■ Task description
Copy out, word for word, the lines from the start of the data below through the line containing "Downloads & Veröffentlichungen (665, 2462)", and no others.

======== Records for the exercise ========

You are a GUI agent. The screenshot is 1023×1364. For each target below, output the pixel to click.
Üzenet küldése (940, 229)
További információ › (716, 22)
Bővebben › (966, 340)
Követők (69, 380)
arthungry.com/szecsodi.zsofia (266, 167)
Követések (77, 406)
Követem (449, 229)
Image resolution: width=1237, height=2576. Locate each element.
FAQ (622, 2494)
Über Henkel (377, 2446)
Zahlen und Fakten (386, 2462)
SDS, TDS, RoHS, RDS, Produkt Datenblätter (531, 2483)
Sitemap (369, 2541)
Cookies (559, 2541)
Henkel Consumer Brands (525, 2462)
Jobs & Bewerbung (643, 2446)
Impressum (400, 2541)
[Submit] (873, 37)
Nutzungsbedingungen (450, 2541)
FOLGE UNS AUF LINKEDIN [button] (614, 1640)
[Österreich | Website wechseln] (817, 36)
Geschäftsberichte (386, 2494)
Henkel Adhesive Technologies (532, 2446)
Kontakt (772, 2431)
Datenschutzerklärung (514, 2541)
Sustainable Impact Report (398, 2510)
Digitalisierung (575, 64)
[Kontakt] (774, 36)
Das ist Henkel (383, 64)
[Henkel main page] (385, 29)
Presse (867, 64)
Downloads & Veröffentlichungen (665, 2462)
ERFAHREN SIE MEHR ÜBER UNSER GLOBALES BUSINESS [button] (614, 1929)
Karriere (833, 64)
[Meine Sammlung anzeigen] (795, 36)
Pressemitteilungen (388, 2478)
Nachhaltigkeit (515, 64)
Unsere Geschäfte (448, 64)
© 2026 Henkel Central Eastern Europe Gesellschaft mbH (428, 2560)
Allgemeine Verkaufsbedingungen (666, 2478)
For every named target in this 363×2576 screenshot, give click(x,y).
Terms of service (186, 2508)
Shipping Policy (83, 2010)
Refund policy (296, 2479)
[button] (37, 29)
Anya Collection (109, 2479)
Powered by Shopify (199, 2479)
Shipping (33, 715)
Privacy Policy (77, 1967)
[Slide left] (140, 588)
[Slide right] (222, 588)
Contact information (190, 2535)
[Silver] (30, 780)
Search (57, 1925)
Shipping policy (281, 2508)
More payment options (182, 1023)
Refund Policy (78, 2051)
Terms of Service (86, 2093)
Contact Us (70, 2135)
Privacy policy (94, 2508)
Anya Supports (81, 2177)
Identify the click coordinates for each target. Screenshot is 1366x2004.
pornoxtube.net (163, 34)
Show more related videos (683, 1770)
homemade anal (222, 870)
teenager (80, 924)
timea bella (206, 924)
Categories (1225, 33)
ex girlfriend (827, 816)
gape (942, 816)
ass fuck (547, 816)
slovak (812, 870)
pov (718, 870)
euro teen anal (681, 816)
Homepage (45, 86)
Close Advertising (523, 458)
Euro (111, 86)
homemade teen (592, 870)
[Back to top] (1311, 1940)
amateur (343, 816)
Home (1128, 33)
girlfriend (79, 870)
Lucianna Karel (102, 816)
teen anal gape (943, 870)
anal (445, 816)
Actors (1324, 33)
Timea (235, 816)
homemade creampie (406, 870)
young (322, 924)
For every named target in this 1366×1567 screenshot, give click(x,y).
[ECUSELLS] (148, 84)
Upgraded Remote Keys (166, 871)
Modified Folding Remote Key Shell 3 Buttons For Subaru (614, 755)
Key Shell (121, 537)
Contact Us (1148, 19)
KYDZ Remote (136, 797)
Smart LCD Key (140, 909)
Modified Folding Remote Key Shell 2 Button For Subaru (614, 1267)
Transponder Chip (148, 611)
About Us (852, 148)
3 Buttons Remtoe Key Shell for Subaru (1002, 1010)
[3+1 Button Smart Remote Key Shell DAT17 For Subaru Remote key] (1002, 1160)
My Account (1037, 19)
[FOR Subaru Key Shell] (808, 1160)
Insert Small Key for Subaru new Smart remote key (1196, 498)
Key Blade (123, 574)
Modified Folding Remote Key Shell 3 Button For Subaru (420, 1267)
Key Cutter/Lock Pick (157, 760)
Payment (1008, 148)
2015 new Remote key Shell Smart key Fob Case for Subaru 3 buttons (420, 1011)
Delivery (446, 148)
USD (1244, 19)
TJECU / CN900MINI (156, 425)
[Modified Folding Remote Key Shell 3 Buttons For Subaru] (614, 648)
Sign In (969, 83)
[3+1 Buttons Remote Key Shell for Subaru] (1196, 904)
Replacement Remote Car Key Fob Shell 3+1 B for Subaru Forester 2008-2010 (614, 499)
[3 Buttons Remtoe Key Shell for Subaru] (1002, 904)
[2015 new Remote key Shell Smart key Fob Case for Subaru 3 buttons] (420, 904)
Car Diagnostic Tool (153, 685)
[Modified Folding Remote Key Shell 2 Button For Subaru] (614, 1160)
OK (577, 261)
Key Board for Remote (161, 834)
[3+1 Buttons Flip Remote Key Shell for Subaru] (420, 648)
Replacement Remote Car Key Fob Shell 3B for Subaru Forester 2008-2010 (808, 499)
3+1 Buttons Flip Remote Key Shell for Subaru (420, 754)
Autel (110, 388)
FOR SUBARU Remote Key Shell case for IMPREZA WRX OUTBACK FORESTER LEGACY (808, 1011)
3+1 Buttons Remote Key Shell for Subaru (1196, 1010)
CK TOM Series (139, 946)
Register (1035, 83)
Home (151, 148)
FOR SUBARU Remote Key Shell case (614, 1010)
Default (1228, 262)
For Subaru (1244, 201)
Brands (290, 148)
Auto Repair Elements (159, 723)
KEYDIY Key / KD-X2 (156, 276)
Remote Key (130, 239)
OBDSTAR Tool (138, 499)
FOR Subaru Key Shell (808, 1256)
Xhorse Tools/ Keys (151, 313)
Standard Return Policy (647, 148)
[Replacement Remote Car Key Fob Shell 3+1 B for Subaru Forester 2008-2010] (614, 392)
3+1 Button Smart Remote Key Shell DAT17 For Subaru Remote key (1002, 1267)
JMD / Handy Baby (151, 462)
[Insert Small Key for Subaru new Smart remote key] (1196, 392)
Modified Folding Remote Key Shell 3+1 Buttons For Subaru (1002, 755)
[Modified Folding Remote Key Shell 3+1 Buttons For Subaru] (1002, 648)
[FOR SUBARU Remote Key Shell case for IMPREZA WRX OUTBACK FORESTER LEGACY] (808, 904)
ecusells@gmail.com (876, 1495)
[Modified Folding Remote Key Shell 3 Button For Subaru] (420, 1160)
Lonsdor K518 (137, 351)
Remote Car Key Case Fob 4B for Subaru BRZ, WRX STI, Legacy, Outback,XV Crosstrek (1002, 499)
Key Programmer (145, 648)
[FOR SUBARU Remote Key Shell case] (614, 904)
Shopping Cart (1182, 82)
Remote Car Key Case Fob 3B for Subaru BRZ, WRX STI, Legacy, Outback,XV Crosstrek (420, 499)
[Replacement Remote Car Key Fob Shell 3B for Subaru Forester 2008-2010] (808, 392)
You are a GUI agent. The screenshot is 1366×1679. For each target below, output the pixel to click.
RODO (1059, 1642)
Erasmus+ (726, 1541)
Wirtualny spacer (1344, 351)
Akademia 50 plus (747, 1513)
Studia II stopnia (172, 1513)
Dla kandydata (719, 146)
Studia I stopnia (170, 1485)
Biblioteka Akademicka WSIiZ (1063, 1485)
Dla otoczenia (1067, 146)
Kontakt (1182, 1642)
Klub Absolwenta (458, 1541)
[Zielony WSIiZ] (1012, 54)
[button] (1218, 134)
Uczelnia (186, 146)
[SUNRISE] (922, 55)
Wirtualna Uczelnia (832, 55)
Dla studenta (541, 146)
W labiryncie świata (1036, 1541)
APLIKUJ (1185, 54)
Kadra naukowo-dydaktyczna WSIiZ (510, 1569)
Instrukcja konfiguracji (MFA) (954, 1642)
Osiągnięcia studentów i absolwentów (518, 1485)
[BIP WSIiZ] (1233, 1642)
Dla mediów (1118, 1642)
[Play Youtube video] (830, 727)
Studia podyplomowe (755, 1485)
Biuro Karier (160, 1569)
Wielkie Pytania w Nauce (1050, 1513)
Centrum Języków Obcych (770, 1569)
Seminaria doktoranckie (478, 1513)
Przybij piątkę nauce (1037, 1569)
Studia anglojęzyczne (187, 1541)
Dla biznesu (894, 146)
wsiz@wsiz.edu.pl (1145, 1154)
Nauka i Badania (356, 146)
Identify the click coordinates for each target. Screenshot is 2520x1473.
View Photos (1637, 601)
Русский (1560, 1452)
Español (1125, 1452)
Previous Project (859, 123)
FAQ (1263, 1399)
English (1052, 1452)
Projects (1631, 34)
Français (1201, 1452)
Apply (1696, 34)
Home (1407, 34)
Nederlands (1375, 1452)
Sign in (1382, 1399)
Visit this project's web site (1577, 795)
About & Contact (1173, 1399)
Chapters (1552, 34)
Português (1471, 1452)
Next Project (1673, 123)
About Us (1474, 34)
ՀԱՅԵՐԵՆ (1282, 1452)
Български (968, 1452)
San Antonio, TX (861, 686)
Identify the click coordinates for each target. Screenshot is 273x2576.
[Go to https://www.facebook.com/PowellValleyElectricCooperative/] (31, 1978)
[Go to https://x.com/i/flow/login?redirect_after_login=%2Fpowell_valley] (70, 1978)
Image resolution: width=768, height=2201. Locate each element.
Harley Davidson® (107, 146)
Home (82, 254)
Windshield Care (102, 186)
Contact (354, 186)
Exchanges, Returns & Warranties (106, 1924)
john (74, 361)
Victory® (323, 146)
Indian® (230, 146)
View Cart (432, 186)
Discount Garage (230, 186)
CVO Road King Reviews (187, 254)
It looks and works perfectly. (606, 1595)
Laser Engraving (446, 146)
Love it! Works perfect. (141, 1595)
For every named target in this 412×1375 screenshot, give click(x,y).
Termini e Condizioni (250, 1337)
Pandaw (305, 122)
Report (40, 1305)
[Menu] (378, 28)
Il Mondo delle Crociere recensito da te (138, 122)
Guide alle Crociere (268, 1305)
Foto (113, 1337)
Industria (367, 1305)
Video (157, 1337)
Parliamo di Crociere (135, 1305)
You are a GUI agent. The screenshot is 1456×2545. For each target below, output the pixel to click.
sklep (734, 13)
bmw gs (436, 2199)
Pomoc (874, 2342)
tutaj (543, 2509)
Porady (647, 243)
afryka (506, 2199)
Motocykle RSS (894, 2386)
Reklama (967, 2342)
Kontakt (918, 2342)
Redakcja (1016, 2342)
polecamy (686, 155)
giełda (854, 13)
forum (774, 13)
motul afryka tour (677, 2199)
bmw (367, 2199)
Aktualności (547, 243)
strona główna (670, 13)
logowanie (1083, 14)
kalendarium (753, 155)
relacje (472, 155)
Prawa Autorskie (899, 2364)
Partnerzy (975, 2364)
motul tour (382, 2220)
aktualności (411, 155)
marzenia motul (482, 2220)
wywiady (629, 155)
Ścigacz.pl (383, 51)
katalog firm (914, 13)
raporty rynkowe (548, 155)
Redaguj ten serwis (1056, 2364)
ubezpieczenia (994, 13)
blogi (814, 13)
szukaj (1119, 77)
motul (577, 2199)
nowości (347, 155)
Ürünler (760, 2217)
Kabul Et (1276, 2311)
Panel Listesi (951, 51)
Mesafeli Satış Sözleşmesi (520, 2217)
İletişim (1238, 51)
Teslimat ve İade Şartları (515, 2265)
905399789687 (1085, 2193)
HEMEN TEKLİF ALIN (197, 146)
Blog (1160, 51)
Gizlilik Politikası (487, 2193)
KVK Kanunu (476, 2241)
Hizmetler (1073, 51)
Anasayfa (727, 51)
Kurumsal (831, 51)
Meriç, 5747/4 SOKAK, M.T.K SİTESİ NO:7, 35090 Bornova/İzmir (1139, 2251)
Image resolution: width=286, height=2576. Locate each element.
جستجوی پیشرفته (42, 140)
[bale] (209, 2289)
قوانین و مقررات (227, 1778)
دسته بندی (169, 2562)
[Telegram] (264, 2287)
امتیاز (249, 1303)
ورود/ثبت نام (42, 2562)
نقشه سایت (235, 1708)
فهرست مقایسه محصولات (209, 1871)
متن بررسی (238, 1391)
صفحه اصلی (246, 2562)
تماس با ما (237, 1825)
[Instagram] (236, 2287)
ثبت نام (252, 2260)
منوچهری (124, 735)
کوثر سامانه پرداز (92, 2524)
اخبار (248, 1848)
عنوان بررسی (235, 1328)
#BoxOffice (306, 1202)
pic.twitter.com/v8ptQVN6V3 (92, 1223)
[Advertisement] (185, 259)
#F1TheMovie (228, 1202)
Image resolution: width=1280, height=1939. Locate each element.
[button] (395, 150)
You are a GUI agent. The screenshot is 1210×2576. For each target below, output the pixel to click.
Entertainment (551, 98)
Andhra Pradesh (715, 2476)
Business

========

■ Task response
You are a GUI agent. The screenshot is 1023×1364. For each target below, output the pixel to click.
Üzenet küldése (940, 229)
További információ › (716, 22)
Bővebben › (966, 340)
Követők (69, 380)
arthungry.com/szecsodi.zsofia (266, 167)
Követések (77, 406)
Követem (449, 229)
Image resolution: width=1237, height=2576. Locate each element.
FAQ (622, 2494)
Über Henkel (377, 2446)
Zahlen und Fakten (386, 2462)
SDS, TDS, RoHS, RDS, Produkt Datenblätter (531, 2483)
Sitemap (369, 2541)
Cookies (559, 2541)
Henkel Consumer Brands (525, 2462)
Jobs & Bewerbung (643, 2446)
Impressum (400, 2541)
[Submit] (873, 37)
Nutzungsbedingungen (450, 2541)
FOLGE UNS AUF LINKEDIN [button] (614, 1640)
[Österreich | Website wechseln] (817, 36)
Geschäftsberichte (386, 2494)
Henkel Adhesive Technologies (532, 2446)
Kontakt (772, 2431)
Datenschutzerklärung (514, 2541)
Sustainable Impact Report (398, 2510)
Digitalisierung (575, 64)
[Kontakt] (774, 36)
Das ist Henkel (383, 64)
[Henkel main page] (385, 29)
Presse (867, 64)
Downloads & Veröffentlichungen (665, 2462)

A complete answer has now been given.